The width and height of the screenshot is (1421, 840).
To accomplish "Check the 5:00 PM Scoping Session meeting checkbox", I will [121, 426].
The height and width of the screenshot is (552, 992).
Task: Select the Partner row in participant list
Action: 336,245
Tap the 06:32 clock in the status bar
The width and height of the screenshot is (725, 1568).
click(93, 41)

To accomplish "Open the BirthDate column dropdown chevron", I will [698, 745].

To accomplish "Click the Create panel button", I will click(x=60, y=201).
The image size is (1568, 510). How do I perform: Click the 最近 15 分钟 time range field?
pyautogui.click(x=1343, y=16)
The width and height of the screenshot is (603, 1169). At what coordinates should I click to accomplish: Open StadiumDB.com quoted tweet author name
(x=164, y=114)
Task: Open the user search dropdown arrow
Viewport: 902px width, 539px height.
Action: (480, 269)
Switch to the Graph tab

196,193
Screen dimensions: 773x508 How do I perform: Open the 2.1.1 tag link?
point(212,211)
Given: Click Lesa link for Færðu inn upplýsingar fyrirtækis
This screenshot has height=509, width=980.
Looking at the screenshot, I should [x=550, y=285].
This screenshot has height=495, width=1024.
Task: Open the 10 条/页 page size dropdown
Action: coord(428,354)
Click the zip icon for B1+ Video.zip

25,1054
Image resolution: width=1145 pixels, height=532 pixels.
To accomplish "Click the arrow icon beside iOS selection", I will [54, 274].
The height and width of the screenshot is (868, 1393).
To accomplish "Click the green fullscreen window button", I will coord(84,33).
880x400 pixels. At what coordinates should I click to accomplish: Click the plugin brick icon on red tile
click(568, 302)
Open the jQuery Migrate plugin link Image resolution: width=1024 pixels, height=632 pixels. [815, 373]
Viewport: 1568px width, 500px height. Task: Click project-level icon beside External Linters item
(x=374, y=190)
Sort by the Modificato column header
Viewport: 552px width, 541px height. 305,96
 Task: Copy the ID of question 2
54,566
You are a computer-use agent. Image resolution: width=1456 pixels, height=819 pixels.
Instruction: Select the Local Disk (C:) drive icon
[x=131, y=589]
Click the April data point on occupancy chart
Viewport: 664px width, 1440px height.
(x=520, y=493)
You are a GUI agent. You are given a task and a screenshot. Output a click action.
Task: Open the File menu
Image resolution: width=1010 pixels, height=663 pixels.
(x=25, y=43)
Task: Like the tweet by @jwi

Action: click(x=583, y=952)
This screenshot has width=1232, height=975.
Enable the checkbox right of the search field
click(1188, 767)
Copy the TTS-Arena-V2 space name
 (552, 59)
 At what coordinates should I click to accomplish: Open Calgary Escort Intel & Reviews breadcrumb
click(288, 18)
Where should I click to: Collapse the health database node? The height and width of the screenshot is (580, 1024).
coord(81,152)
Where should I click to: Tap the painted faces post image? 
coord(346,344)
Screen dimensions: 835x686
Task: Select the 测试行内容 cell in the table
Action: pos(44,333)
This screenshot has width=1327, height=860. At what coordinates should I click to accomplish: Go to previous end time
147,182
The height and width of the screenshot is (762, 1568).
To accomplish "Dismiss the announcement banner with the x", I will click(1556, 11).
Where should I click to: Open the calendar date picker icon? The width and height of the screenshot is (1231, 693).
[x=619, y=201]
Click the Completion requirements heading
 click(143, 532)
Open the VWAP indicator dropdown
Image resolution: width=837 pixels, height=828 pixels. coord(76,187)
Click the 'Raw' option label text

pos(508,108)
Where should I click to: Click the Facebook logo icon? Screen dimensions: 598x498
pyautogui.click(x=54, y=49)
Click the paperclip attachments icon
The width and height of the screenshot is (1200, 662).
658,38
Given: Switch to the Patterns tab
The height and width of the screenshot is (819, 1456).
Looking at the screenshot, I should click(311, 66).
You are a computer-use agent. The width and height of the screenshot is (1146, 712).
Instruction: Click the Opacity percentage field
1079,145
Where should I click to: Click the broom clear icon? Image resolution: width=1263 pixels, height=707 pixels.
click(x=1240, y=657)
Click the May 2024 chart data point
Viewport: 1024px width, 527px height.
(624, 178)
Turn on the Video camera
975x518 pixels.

[Instruction] Write out everything in the records above without any change, from the very first line down through the line that contains "pyautogui.click(x=1343, y=16)", including that line.

[Result of the exercise]
The width and height of the screenshot is (1421, 840).
To accomplish "Check the 5:00 PM Scoping Session meeting checkbox", I will [121, 426].
The height and width of the screenshot is (552, 992).
Task: Select the Partner row in participant list
Action: 336,245
Tap the 06:32 clock in the status bar
The width and height of the screenshot is (725, 1568).
click(93, 41)

To accomplish "Open the BirthDate column dropdown chevron", I will [698, 745].

To accomplish "Click the Create panel button", I will click(x=60, y=201).
The image size is (1568, 510). How do I perform: Click the 最近 15 分钟 time range field?
pyautogui.click(x=1343, y=16)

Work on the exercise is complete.